* _WHAT IS BEING ASKED_:
Edit the material from its beginning through the line containing "What do you see at coordinates (1054, 706)", replacing "width and height" with "size" and keeping all else unchanged. Omit the pictures from your answer.
##### DATA FOR REVIEW
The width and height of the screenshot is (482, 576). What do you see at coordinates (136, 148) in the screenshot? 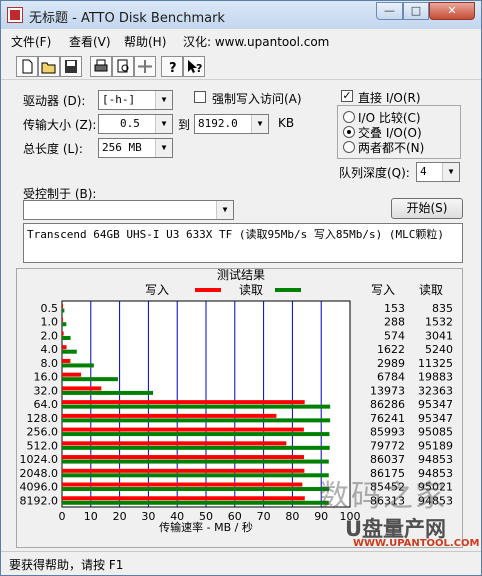
I see `total-length-select: 256 MB ▼` at bounding box center [136, 148].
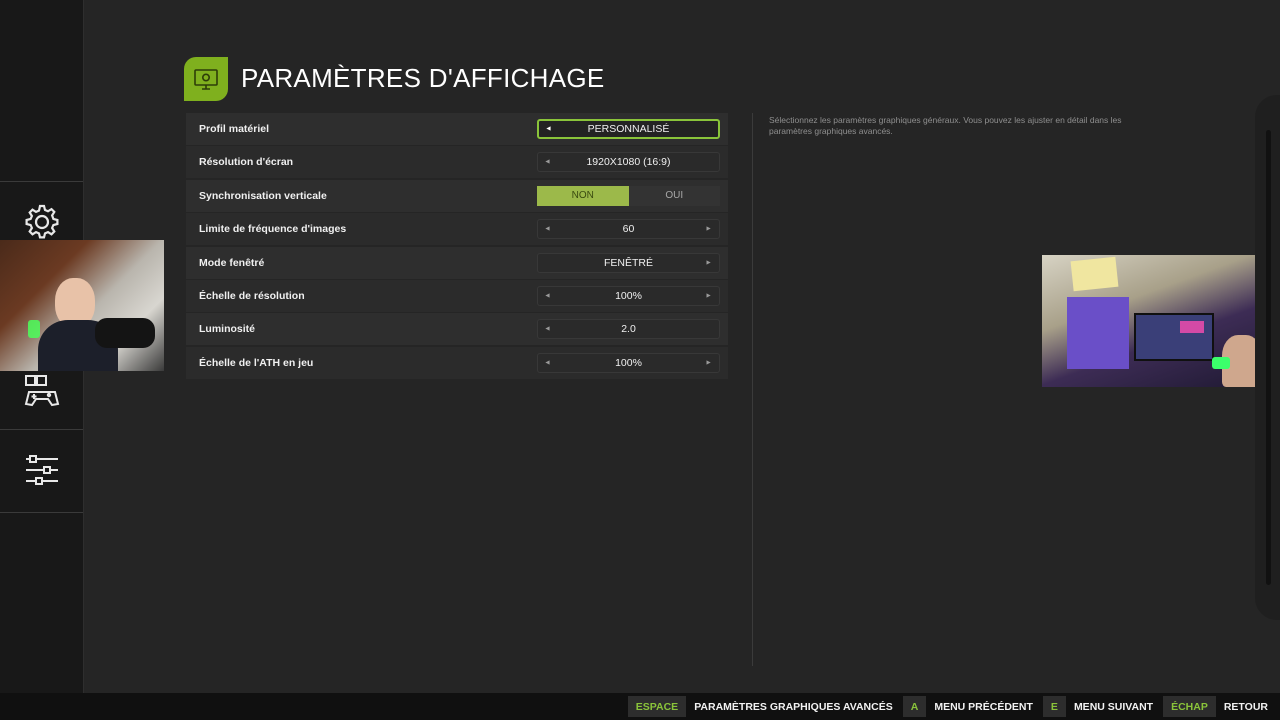  What do you see at coordinates (1054, 706) in the screenshot?
I see `key-badge: E` at bounding box center [1054, 706].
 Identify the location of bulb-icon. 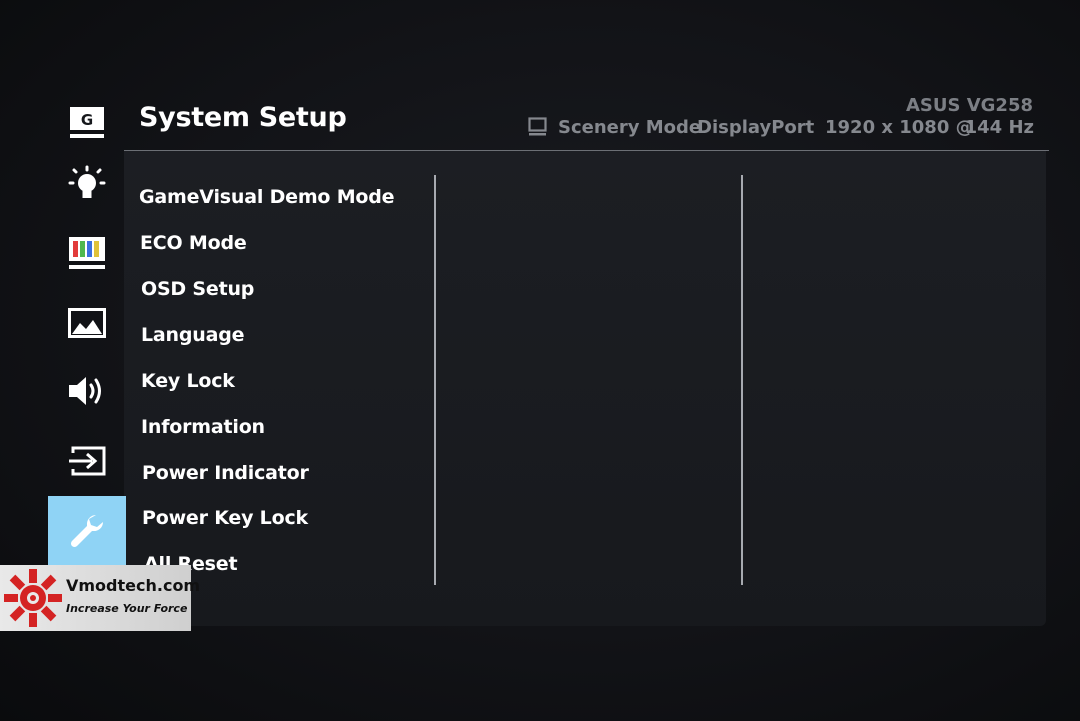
##########
* _RESULT_:
The size of the screenshot is (482, 576). What do you see at coordinates (136, 148) in the screenshot? 
I see `total-length-select: 256 MB ▼` at bounding box center [136, 148].
  What do you see at coordinates (1054, 706) in the screenshot?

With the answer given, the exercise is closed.